§ Problem requirements
Please return every record below exactly as it stands.

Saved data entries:
=== Section Start ===

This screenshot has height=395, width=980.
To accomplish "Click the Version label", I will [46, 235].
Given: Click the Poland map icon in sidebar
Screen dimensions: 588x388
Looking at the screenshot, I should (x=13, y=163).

=== Section End ===

§ Solution to this exercise
This screenshot has height=395, width=980.
To accomplish "Click the Version label", I will [46, 235].
Given: Click the Poland map icon in sidebar
Screen dimensions: 588x388
Looking at the screenshot, I should (x=13, y=163).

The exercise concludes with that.